Kleur: Kleurrijk
Stijl: Gestileerd figuratief
Techniek: Pastel
René Mels, geboren René Meulemans, studeert aan de Academies in Leuven en Brussel. Hij vervolgt zijn opleiding aan de Academie van Ter Kameren.
René Mels exposeert vanaf de jaren ’30 aanvankelijk met expressionistische schilderijen. Zoals zovele jonge kunstenaars in deze periode laat hij het expressionisme varen en ontdekt hij de abstractie en ook de gouden snede. In 1947 sluit hij zich aan bij de groep “Jeune Peinture Belge”. In deze periode schildert en tekent hij verschillende stillevens, die zijn zoeken naar een eigen abstracte vormentaal verraden. Kleur is prominent aanwezig, maar ook pastellen, zoals in “Les Tulipes” (1947), worden niet geschuwd.
In 1950 ontdekt hij het Atelier 17, waar ook Alexander Calder, Henri Matisse, Joan Miró, Pablo Picasso, Mark Rothko en Raoul Ubac tijdelijk verblijven. In 1952 sluit hij aan bij de groep “Art Abstrait”, die met Pol Bury, Georges Collignon, Jo Delahaut, Jean Milo en Léopold Plomteux enkele uitmuntende Belgische kunstenaars een thuisbasis bezorgt.
In de jaren ’50 en ’60 creëert hij diverse waterverfschilderijen. De kleuren en thema’s, zoals olijfboomgaarden, verwijzen naar Zuid-Frankrijk waar Mels vaak vertoefde. Verschillende van deze werken komen terecht in de collectie van architect en kunstliefhebber Paul Emile Vincent, die ook het woonhuis van René Mels ontwierp.

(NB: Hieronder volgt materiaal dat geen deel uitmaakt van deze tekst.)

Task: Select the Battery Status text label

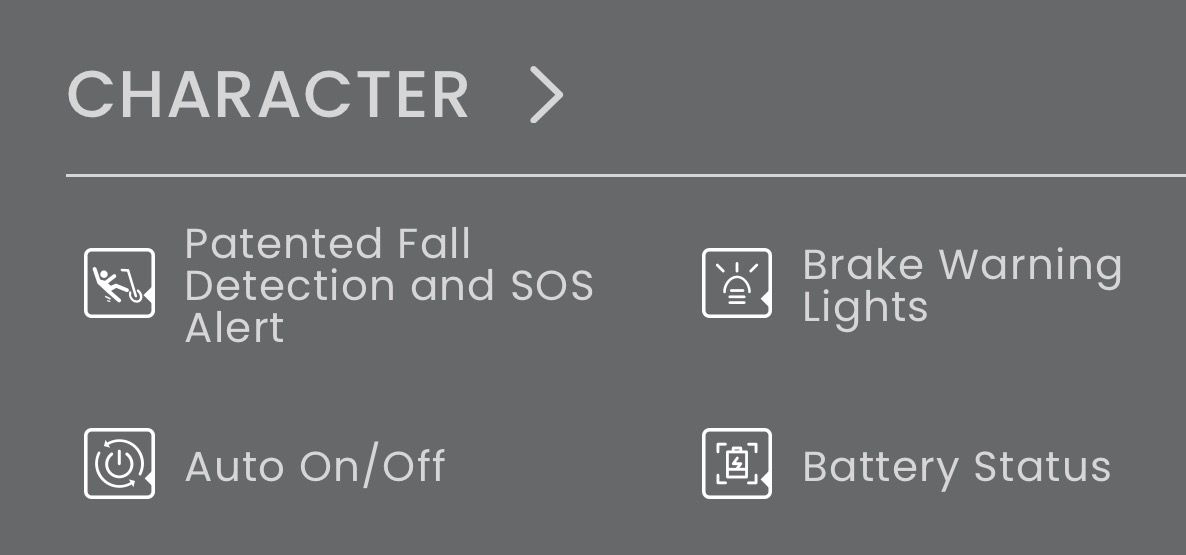Action: [x=956, y=467]
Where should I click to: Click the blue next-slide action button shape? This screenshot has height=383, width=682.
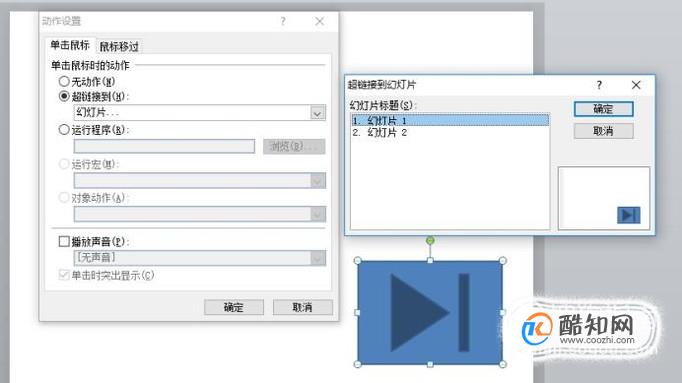pos(430,312)
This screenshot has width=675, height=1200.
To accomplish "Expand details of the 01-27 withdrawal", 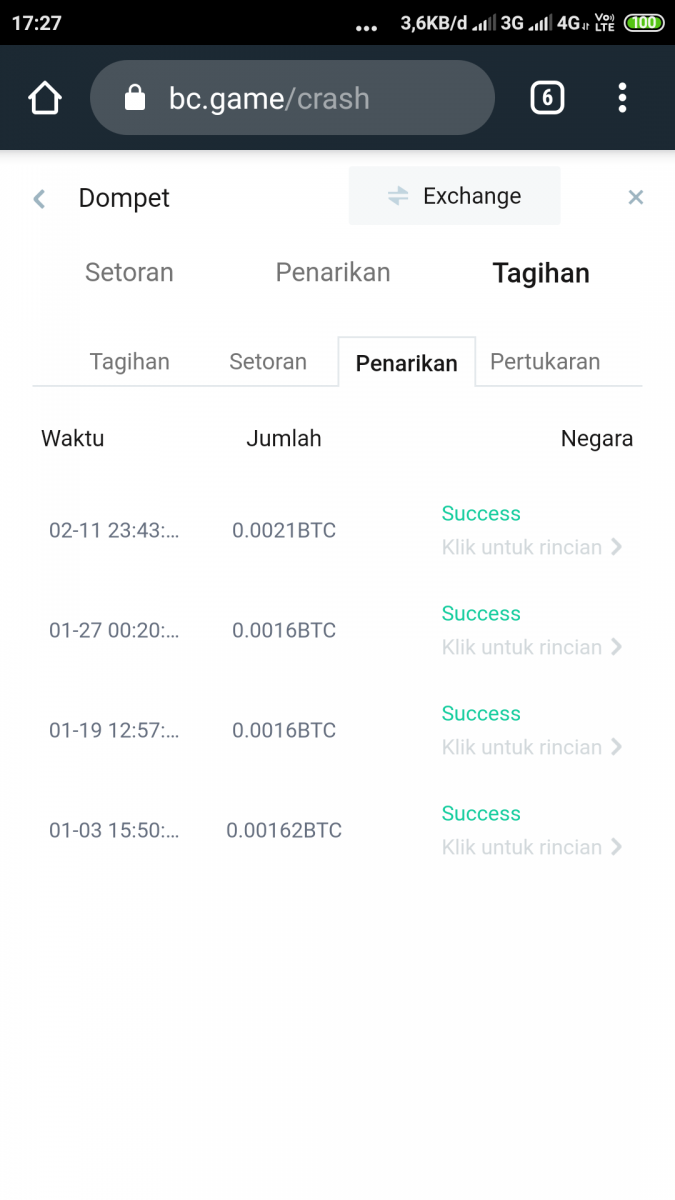I will [531, 647].
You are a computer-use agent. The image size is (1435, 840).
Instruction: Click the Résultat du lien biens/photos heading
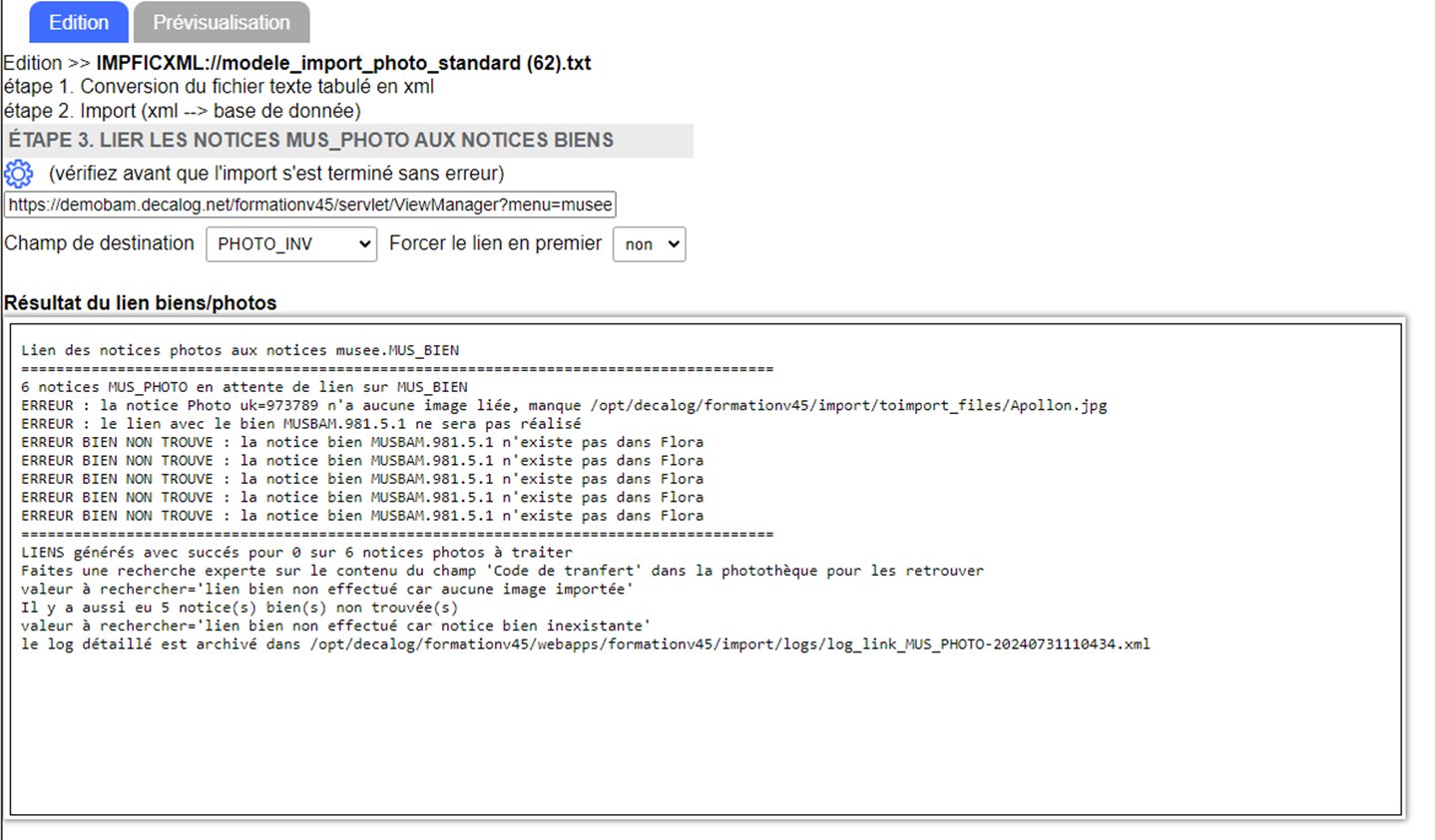[141, 303]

Samen met Gabriel Belgeonne, René Carcan, Lismonde en Luc Peire sluit hij zich aan bij de groep “Cap d’encre”, die in de vroege jaren ’60 de kunst van het graveren en drukken promoot. René Mels verfijnt de kunst van het etsen en verbindt gevoelsmatig kleur, lijn en reliëf. Verwijzingen naar Zuid-Amerikaanse culturen of naar het Twee-Stromen-Land zijn onmiskenbaar.
Kunstwerken van René Mels zijn terug te vinden in de Prentenkabinetten van Brussel en Parijs en het Koninklijk Museum voor Schone Kunsten in Brussel.